:: Article ::
** Start **

Cache size increasing in public_htlm since invoking https

Started by nax, September 12, 2019, 05:16:57 AM

Previous topic - Next topic

nax

Since installing SSL and using https I have seen an increase in disk usage for a site I "try" to manage. There is minor traffic on the SMF board and nothing has been added to the server in terms of web pages but the % disk used has gone up from 563MB to 723MB since May about 7% of disk space - the increase before that was about 1% per year!

I'm concerned that the disk is going to fill up unless I can find the cause.  I think it's something to do with the public_html/cache as it's the only folder that has a modification date of today.  Can I clear this (and how)?  Is this something to do with https and the image proxy service started after SSL was invoked?  Is there an easy script that I can run periodically using CRON to keep on top of this assuming it's the cause?

I tried clearing the cache in SMF Admin/Maintenance but that had no effect.

TIA

Arantor

It's the image proxy. It takes copies of images that people link to that aren't HTTPS so that when people visit your site, 1) everything is secure and 2) your site isn't drowning in serving up extra work it doesn't have to (by taking a local copy rather than not caching everything)

If you clear it daily you will actually make your site slower for everyone. You would be better served looking at the posts people make and try to change the links to https directly in posts to avoid this.

nax

Thanks for that advice (at least I know what it is now), if I deleted content in the directory that was over a month old would that be a better approach (can I just delete it?).  I can ask the users of the forum concerned to use https for image/video links including their avatars.  Most image hosting sites do support https.

** End **

:: Extracted material ::

** Start **

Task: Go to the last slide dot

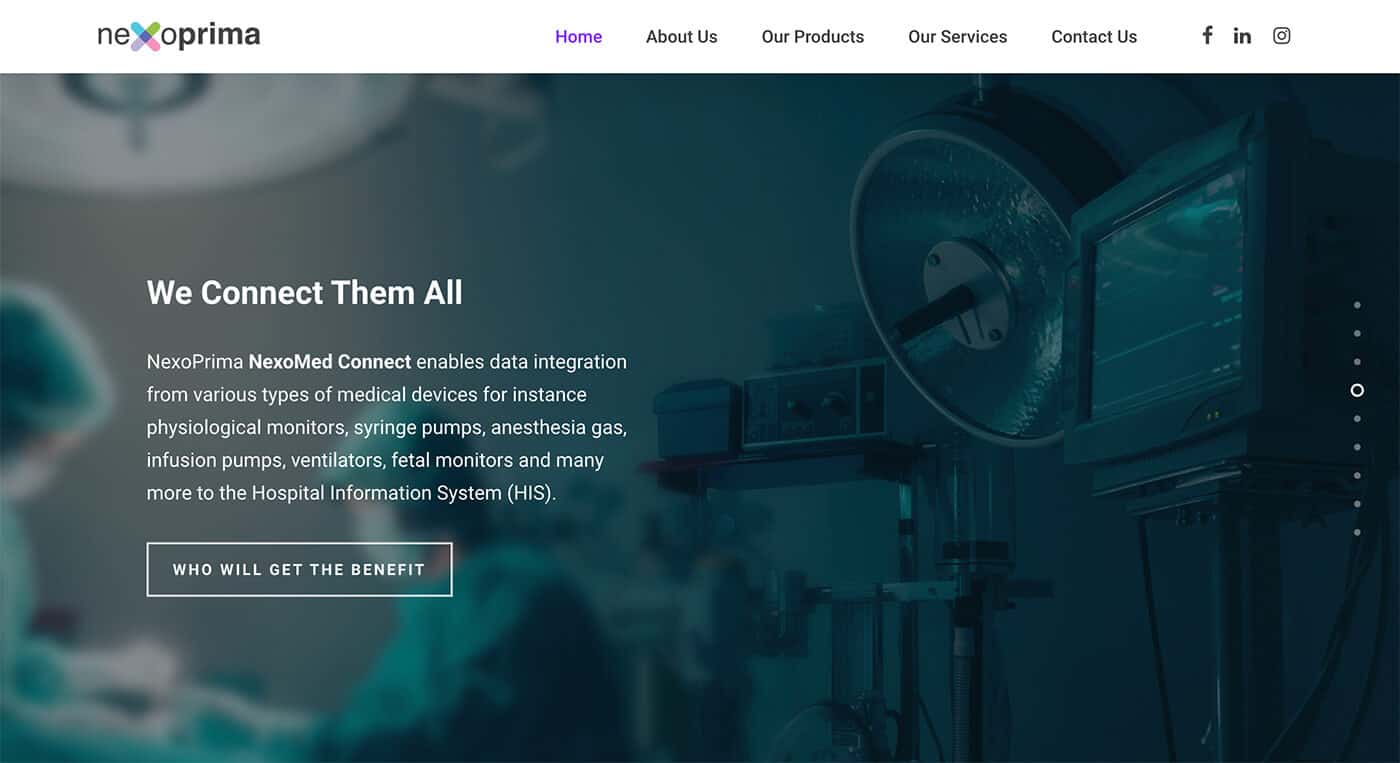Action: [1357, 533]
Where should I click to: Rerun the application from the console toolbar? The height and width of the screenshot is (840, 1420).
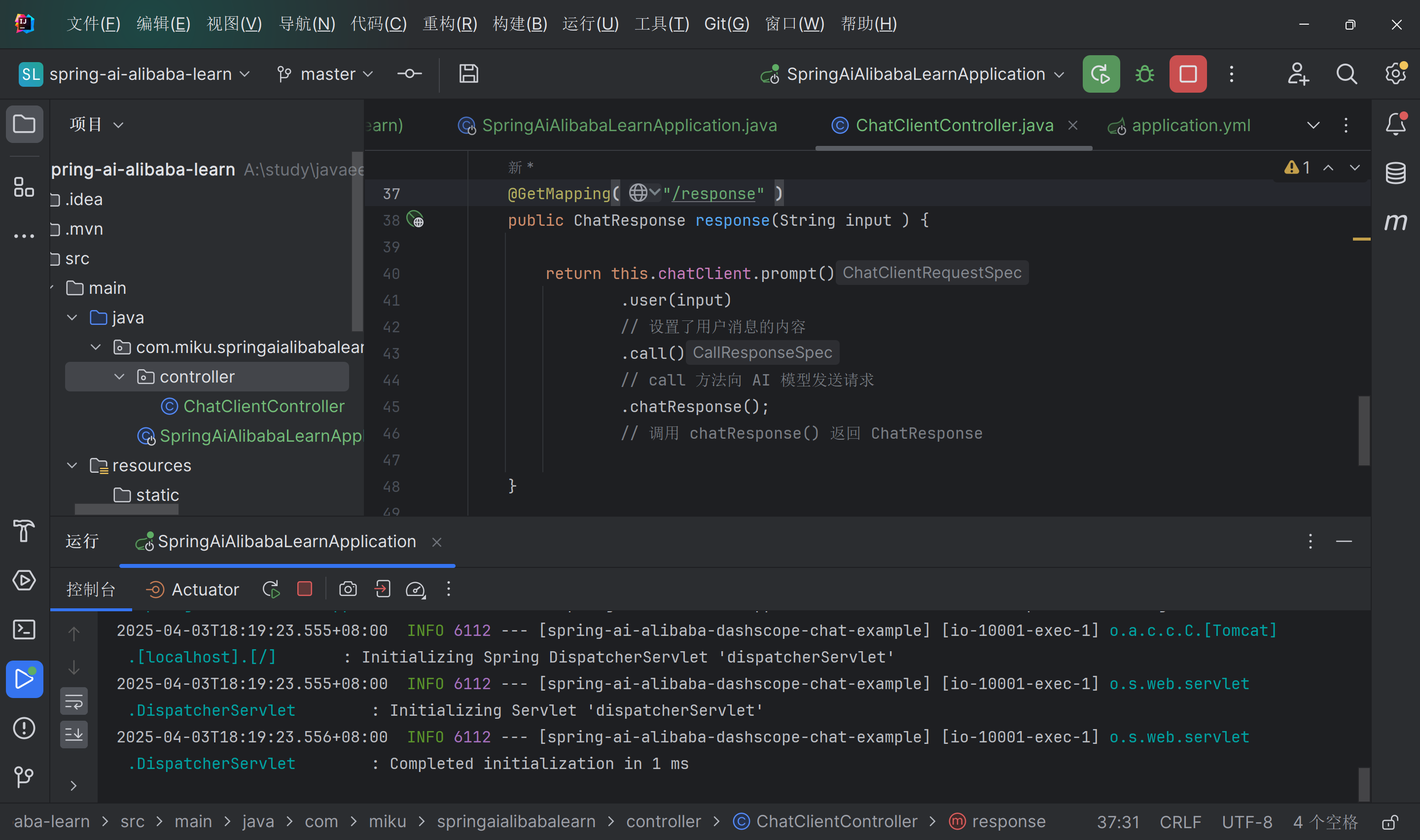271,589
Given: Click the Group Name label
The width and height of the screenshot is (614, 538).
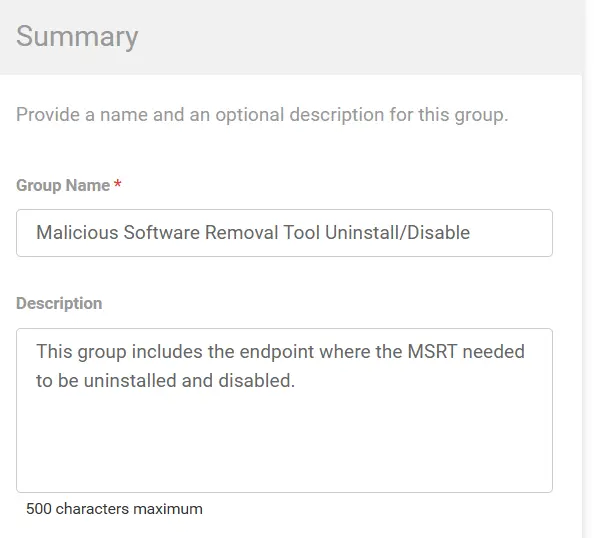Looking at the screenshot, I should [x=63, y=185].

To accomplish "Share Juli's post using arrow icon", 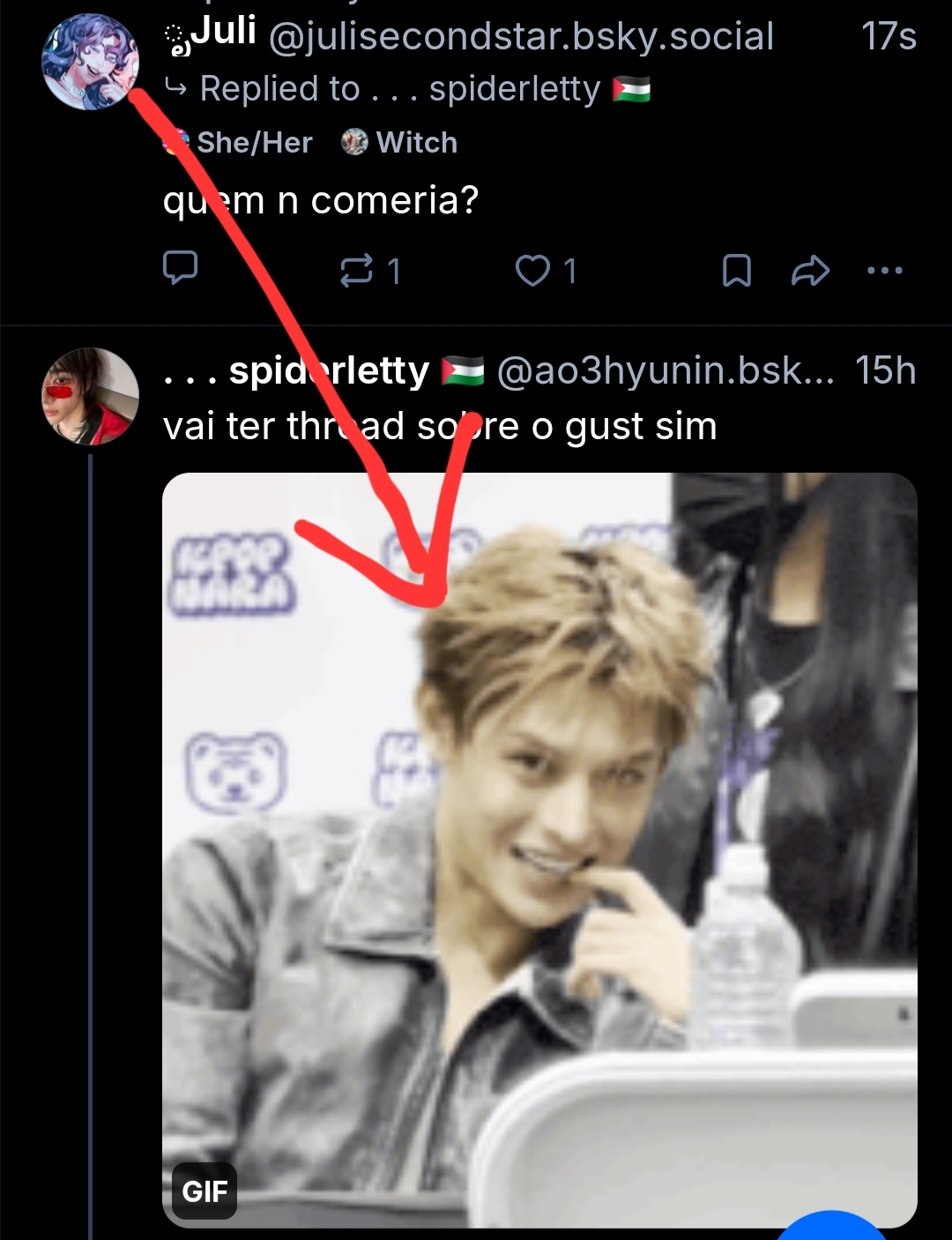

** End **

:: Exercise details ::
Continue the forum thread on cache growth after switching to HTTPS, picking up after its final post.

:: The output ::
a10

I'd think this should control it? image proxy in server settings, see attach.
2.0.19, php 8.0.23, MariaDB 10.5.15. Mods: Contact Page, Like Posts, Responsive Curve, Search Focus Dropdown, Add Join Date to Post.

nax

I already have this set and the Maximum File size is set to 5190KB - which I think was the default.

Looking in the cache there are files  of 3MB and more! see the attached Is there any way to see what these files are then maybe I can see where they're being used in the forum and address the issue.




vbgamer45

5190kb is 5.19 megabytes
Not easily no to see the files need to be decoded via the script to be displayed.
Community Suite for SMF - Take your forum to the next level built for SMF, Gallery,Store,Classifieds,Downloads,more!

SMFHacks.com -  Paid Modifications for SMF

Mods:
EzPortal - Portal System for SMF
SMF Gallery Pro
SMF Store SMF Classifieds Ad Seller Pro

a10

Quote from: nax on September 12, 2019, 07:49:28 AM
I already have this set and the Maximum File size is set to 5190KB - which I think was the default.


Interesting, can't really tell if it's working on my forum as have not reached my set max size.
Maybe the forum experts can tell if \ how the max size is supposed to work.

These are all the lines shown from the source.